Fear Your Browser, Episode 4: Your Browser’s Fingerprint

I left you last time (I hope) in a tantalizing state of uncertainty: Browser fingerprint? What the heck is that?You should take a gander at Mark Gibbs’ article,  “What your browser says about you”, at

http://www.networkworld.com/community/node/57162?page=1.

He discusses a concept that’s blinding in its obviousness, since hardly anyone has thought of the ramifications. So far.

The idea is this: your browser gives quite an array of information to any web server it contacts, including OS and browser version, personalizations and cookies, security settings and plugins. Their potential usage is completely different from clickpath records: they can be used to pin you (or some vanishingly small number of other people with the same browser fingerprint) as being at a certain place at a certain time, using a certain connection and a certain computer, visiting a specific site and entering specific data. All of which can be subpoenaed.

If you haven’t tested your browser by now, go visit Panopticlick at https://panopticlick.eff.org/ so you can see for yourself just how unique your browser fingerprint is.

The Electronic Frontier Foundation (EFF) hosts an interesting article titled A Primer on Information Theory and Privacy, which says, “as of 2007, identifying someone from the entire population of the planet required … 32.6 bits of information.” My browser (testing from my BackTrack machine) gave away only 14.52 bits of information. Once we transition to native IPv6, just your address is going to offer a huge array of information: geolocation, hosting, the bloody MAC address of my laptop (unless I spoof it, of course).
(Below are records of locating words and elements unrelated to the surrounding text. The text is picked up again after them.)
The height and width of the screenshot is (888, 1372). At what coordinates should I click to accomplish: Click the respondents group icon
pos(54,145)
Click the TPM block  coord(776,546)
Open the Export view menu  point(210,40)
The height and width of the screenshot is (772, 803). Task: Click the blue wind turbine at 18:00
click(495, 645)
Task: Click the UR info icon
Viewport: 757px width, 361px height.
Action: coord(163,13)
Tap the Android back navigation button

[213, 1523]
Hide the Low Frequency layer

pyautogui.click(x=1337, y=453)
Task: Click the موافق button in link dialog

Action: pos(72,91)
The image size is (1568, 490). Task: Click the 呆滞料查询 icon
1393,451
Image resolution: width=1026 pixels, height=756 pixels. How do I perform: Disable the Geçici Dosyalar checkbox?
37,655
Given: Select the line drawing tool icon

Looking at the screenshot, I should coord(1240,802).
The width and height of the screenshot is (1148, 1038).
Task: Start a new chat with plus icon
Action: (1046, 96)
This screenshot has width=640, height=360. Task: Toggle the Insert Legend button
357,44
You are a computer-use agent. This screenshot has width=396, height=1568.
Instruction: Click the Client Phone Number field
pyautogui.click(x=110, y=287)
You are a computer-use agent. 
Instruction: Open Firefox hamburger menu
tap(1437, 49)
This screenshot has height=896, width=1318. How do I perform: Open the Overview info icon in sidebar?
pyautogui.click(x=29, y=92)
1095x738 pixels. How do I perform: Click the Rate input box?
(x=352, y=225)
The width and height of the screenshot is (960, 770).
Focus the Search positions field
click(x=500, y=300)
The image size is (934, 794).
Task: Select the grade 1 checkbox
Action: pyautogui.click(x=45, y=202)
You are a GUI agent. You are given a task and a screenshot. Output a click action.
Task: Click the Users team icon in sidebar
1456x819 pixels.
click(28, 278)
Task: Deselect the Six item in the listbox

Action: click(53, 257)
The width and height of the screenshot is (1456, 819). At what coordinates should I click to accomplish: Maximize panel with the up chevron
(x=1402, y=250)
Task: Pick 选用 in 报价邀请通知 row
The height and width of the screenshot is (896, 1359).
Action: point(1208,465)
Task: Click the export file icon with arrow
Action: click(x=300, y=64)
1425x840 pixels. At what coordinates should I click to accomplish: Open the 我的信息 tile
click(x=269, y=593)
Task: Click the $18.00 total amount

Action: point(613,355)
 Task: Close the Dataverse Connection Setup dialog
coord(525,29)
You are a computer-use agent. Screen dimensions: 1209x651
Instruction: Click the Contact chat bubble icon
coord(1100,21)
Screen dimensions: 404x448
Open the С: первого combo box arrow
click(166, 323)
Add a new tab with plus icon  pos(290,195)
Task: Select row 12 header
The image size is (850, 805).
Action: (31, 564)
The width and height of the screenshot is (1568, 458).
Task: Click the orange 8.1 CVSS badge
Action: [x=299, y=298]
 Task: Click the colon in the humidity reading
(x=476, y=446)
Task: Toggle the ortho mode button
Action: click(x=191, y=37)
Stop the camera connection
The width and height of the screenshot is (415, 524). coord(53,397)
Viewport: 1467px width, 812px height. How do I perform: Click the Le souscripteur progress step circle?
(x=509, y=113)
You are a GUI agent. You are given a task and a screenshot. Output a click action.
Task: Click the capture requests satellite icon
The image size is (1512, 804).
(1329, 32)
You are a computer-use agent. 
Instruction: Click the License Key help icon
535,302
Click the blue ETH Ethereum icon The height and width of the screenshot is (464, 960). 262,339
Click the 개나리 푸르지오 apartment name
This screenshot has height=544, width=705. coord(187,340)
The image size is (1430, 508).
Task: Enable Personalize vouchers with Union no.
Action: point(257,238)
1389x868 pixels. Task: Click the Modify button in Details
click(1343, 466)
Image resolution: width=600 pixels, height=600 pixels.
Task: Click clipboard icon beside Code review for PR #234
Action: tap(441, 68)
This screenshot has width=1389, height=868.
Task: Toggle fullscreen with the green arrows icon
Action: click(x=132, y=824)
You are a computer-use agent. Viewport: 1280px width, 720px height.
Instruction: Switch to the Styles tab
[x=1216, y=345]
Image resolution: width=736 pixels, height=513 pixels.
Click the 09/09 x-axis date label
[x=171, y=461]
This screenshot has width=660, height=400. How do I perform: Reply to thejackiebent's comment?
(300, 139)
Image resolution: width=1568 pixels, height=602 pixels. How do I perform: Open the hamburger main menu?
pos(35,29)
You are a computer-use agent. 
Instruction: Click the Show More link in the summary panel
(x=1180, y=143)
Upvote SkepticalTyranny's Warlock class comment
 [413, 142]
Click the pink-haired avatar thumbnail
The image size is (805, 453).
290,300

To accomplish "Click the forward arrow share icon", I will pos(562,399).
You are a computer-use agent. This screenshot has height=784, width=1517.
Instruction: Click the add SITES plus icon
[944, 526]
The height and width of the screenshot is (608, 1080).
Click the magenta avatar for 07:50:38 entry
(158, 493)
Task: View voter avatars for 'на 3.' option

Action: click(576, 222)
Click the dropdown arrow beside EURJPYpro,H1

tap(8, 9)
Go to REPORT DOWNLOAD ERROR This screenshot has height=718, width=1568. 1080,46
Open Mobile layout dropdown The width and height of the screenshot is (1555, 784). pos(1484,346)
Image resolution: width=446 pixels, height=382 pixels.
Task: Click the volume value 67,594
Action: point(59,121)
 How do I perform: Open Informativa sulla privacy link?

Now, those of you who know me know that I can always come up with an example of malicious intent. It’s an exercise in futility even worrying about why someone might do something. It just doesn’t matter. What matters is that they *can*. So given that, what do you think someone, whether marketer or phisher, legal authority or outright fraudster, how *can* this information be used against you? Or even worse, how could it potentially be used to “prove” something that flatly isn’t true?